**PROBLEM A**
In the entries, copy out word for word the part that opens with the line containing "Task: Expand the Data Sequencing section" and runs through the last entry, including both ends. Leave the pictures out.

**READING PASSAGE**
The second LNG Carrier 14 is provided with storage tanks 26 and a supporting hull structure capable of withstanding the loads imposed from intermediate filling levels while the vessel is subject to harsh, multi-directional environmental conditions. When the second LNG Carrier 14 moors alongside first LNG Carrier 12, LNG from the storage tanks 24 aboard the first LNG Carrier 12 is offloaded into the storage tanks 26 of the second LNG Carrier 14. In a preferred embodiment, the storage tanks 26 onboard the second LNG Carrier 14 are robust to sloshing of the LNG when the storage tanks 26 are partly filled or when the second LNG Carrier 14 is riding out a storm while positioned at the mooring location 18 whilst transferring natural gas to the onshore distribution facility 22. To reduce the effects of sloshing, the storage tanks 26 can be provided with a plurality of internal baffles and/or reinforced membranes, provided that the storage tanks are hydrostatically stable when partially filled with LNG. The storage tanks can also be provided with SPB type B membrane tanks to reduce the effect of sloshing. Self supporting spherical cryogenic storage tanks, for example the Moss type, are not considered to be suitable for the storage tanks 26 of the second LNG Carrier 14 as they reduce the deck area available to position the regasification facility on the deck of the second LNG Carrier 14. Offloading of LNG from the first LNG Carrier 12 to the second LNG Carrier 14 can be achieved using any of the offloading methods well established in the industry. For example, U.S. Pat. No. 6,637,479 describes a system for offshore transfer of liquefied natural gas between two vessels. The system comprises a coupling head mounted at one end of a flexible pipe means and arranged for attachment on a platform at one end of one vessel when it is not in use, and a connection unit mounted at one end of the other vessel and comprising a pull-in funnel shaped for guided pull-in of the coupling head to a locking position in which the pipe means can be connected to transfer pipes on the other vessel via a valve means arranged in the coupling head. The coupling head is provided with a guide means and is connected to at least one pull-in wire for guided pull-in of the coupling head into the connection unit by a winch means on the other vessel.
In one embodiment of the present invention, offloading or “lightering” occurs whilst the first and second LNG Carriers 12 and 14 respectively are moored together and are travelling side by side, either underway or drifting. A key advantage of lightering is that it removes the differential movement that otherwise occurs when two vessels are moored side-by-side at sea. When lightering is used, it is advantageous for the storage tanks 24 on the first LNG Carrier 12 to also be robust to sloshing to better withstand the forces generated as the level of LNG in the first LNG Carrier 12 is reduced during offloading.
The second LNG Carrier 14 is provided with fendering equipment 60 as well as optional mooring facilities to facilitate side-to-side offloading with the first LNG Carrier 12. The fendering equipment protects the first and second Carriers from damage during side-by-side loading and is of a similar type to that provided at a berth at a conventional import terminal, the difference being that the fendering equipment 60 is disposed on one side of the second LNG Carrier 12. Ballasting devices (not shown) can be used to ensure that the freeboard of the second LNG Carrier 14 is maintained substantially the same as that of the LNG carrier during offloading operations if desired.

**PROBLEM B**
In the passage on LNG carriers, why are self-supporting spherical tanks of the Moss type not considered suitable for the second carrier's storage tanks?

**TASK MATERIAL**

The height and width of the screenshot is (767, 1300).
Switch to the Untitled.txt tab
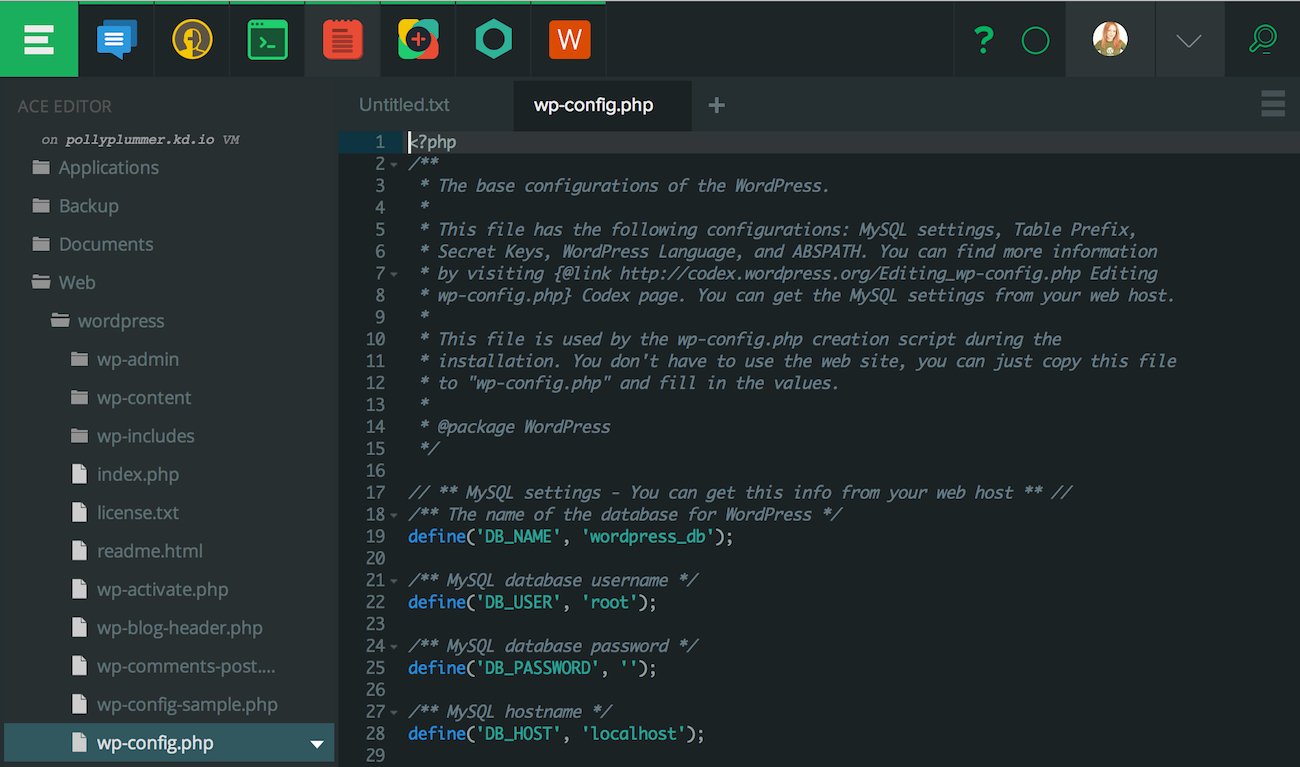404,105
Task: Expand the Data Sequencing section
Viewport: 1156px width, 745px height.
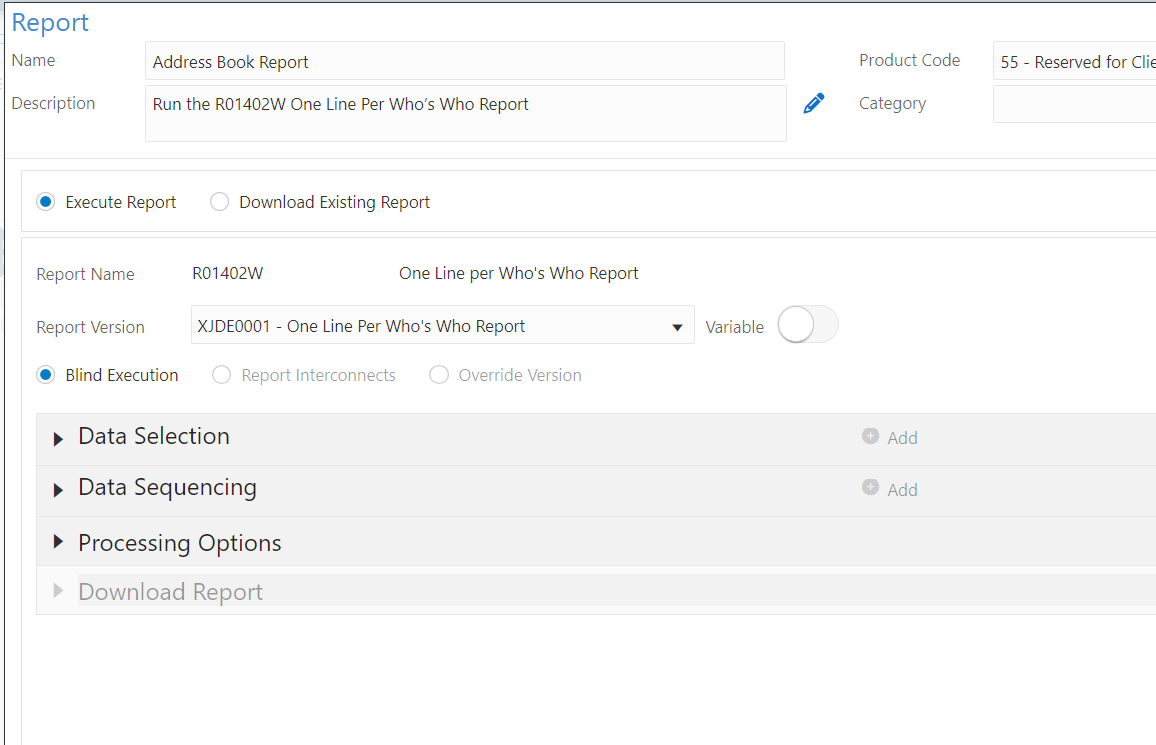Action: tap(59, 490)
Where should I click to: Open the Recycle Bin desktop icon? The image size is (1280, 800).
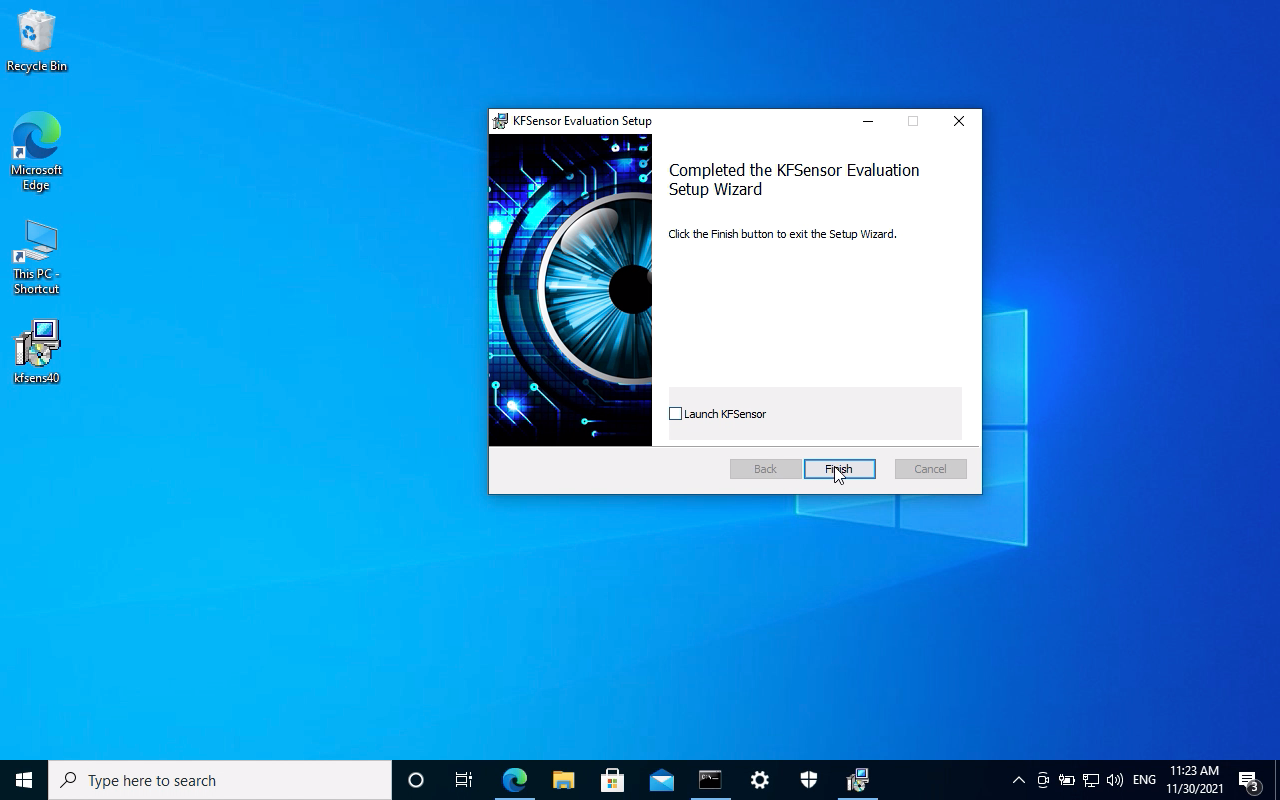37,40
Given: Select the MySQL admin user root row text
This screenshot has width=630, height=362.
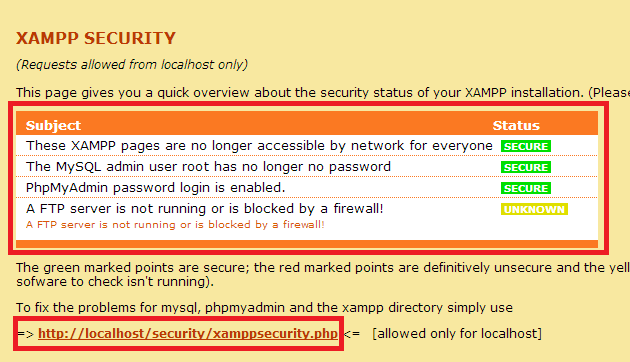Looking at the screenshot, I should point(208,167).
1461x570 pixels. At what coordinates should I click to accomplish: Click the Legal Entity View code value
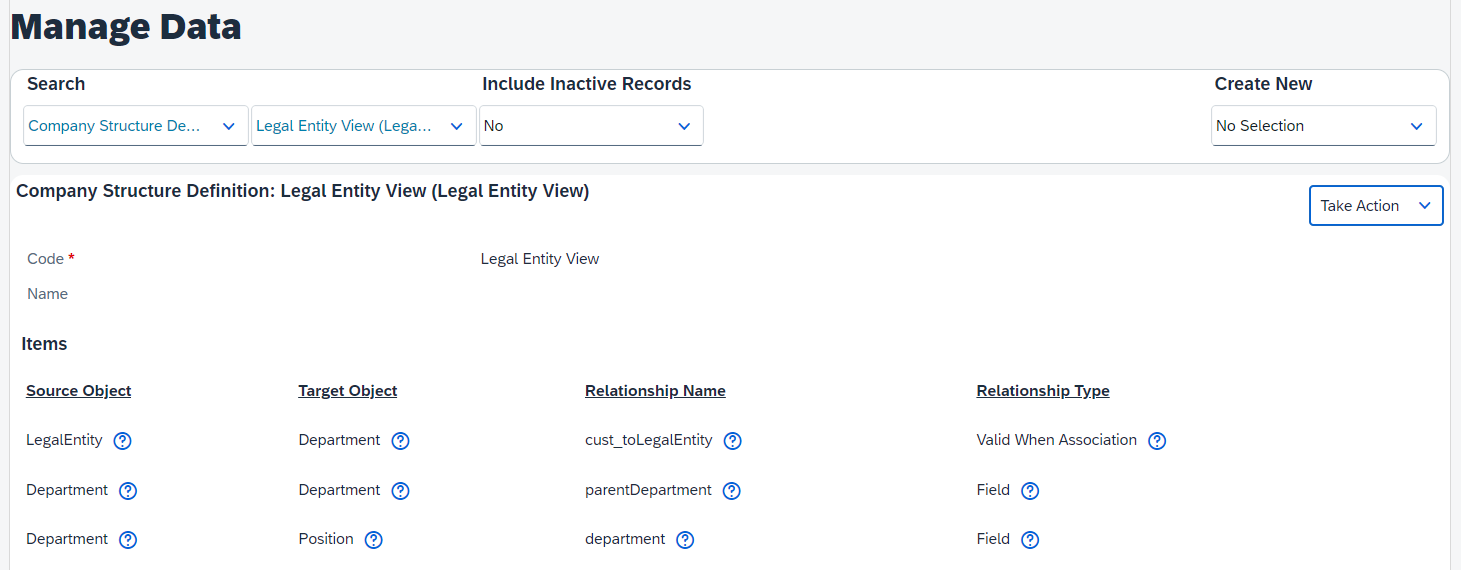point(540,259)
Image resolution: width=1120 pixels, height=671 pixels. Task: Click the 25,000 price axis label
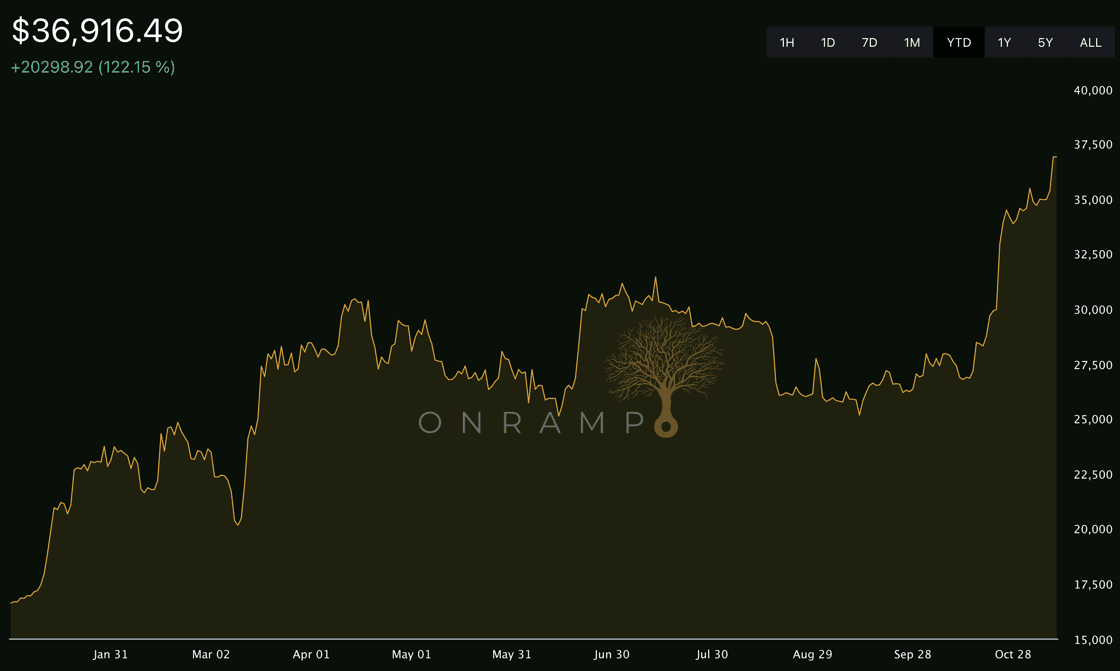tap(1093, 419)
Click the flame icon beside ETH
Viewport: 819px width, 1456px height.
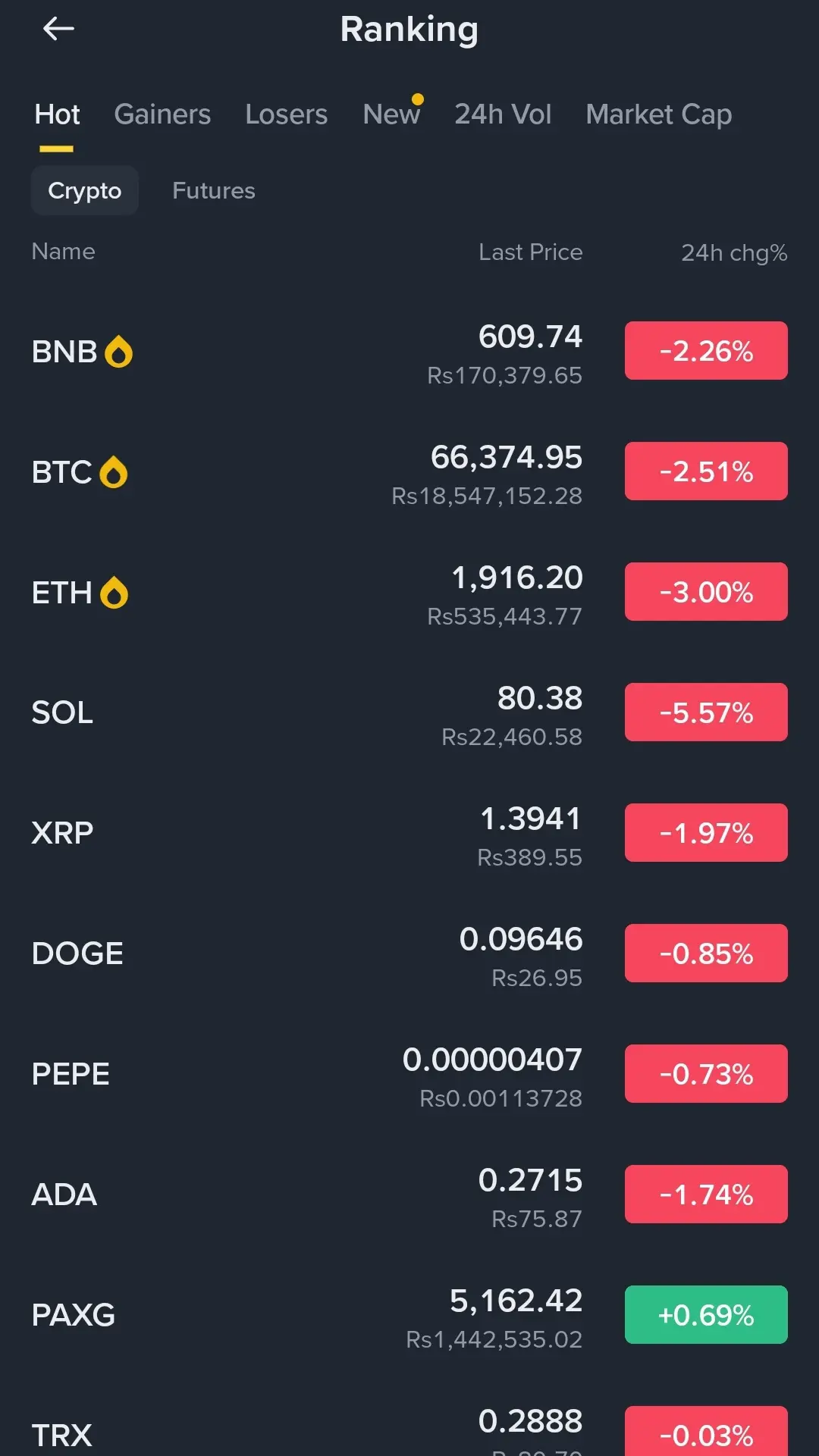point(114,593)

**FINAL RESULT A**
Task: Expand the Data Sequencing section
Viewport: 1156px width, 745px height.
Action: tap(59, 490)
Where should I click to: Open the Recycle Bin desktop icon? The image size is (1280, 800).
37,40
Given: Select the MySQL admin user root row text
This screenshot has width=630, height=362.
Looking at the screenshot, I should point(208,167).
1461x570 pixels. At what coordinates should I click to accomplish: Click the Legal Entity View code value
point(540,259)
Image resolution: width=1120 pixels, height=671 pixels. Task: Click the 25,000 price axis label
tap(1093, 419)
Click the flame icon beside ETH
Viewport: 819px width, 1456px height.
point(114,593)

**FINAL RESULT B**
They reduce the deck area available for placing the regasification facility on the second LNG Carrier's deck.